* **GIVEN DATA**:
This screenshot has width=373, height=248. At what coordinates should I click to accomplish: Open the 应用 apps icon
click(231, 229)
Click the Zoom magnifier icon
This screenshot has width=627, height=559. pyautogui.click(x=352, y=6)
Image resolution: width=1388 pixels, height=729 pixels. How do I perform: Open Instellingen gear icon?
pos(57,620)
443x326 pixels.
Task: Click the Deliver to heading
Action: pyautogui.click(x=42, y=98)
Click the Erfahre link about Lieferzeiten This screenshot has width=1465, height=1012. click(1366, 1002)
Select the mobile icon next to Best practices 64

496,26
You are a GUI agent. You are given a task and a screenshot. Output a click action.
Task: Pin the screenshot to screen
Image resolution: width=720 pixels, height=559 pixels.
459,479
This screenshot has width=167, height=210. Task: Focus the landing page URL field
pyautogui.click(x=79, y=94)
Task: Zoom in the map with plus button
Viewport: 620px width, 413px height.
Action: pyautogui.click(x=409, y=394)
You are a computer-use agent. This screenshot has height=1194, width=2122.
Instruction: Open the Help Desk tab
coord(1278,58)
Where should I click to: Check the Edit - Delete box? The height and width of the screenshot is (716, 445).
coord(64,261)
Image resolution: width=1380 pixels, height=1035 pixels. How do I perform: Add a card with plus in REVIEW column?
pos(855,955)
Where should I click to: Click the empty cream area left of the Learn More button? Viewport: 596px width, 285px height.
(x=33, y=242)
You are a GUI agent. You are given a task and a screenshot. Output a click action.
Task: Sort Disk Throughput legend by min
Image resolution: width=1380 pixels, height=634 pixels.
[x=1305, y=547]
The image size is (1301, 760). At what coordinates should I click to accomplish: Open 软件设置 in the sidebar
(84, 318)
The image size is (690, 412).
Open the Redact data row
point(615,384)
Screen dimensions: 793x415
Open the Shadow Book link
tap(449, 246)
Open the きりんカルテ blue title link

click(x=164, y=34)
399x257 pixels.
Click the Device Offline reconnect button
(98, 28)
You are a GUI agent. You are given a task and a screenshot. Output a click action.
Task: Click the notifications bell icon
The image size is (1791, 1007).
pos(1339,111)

* **THE REQUEST**:
Output the lines of the material above as a numbered list, omitting blank lines.

* **ANSWER TO THIS PROBLEM**:
1. This screenshot has width=373, height=248. At what coordinates should I click to accomplish: Open the 应用 apps icon
2. click(231, 229)
3. Click the Zoom magnifier icon
4. This screenshot has width=627, height=559. pyautogui.click(x=352, y=6)
5. Image resolution: width=1388 pixels, height=729 pixels. How do I perform: Open Instellingen gear icon?
6. pos(57,620)
7. 443x326 pixels.
8. Task: Click the Deliver to heading
9. Action: pyautogui.click(x=42, y=98)
10. Click the Erfahre link about Lieferzeiten This screenshot has width=1465, height=1012. click(1366, 1002)
11. Select the mobile icon next to Best practices 64
12. 496,26
13. You are a GUI agent. You are given a task and a screenshot. Output a click action.
14. Task: Pin the screenshot to screen
15. Image resolution: width=720 pixels, height=559 pixels.
16. 459,479
17. This screenshot has width=167, height=210. Task: Focus the landing page URL field
18. pyautogui.click(x=79, y=94)
19. Task: Zoom in the map with plus button
20. Viewport: 620px width, 413px height.
21. Action: pyautogui.click(x=409, y=394)
22. You are a computer-use agent. This screenshot has height=1194, width=2122.
23. Instruction: Open the Help Desk tab
24. coord(1278,58)
25. Where should I click to: Check the Edit - Delete box? The height and width of the screenshot is (716, 445).
26. coord(64,261)
27. Image resolution: width=1380 pixels, height=1035 pixels. How do I perform: Add a card with plus in REVIEW column?
28. pos(855,955)
29. Where should I click to: Click the empty cream area left of the Learn More button? Viewport: 596px width, 285px height.
30. (x=33, y=242)
31. You are a GUI agent. You are given a task and a screenshot. Output a click action.
32. Task: Sort Disk Throughput legend by min
33. Image resolution: width=1380 pixels, height=634 pixels.
34. [x=1305, y=547]
35. The image size is (1301, 760). At what coordinates should I click to accomplish: Open 软件设置 in the sidebar
36. (84, 318)
37. The image size is (690, 412).
38. Open the Redact data row
39. point(615,384)
40. Screen dimensions: 793x415
41. Open the Shadow Book link
42. tap(449, 246)
43. Open the きりんカルテ blue title link
44. click(x=164, y=34)
45. 399x257 pixels.
46. Click the Device Offline reconnect button
47. (98, 28)
48. You are a GUI agent. You are given a task and a screenshot. Output a click action.
49. Task: Click the notifications bell icon
50. The image size is (1791, 1007).
51. pos(1339,111)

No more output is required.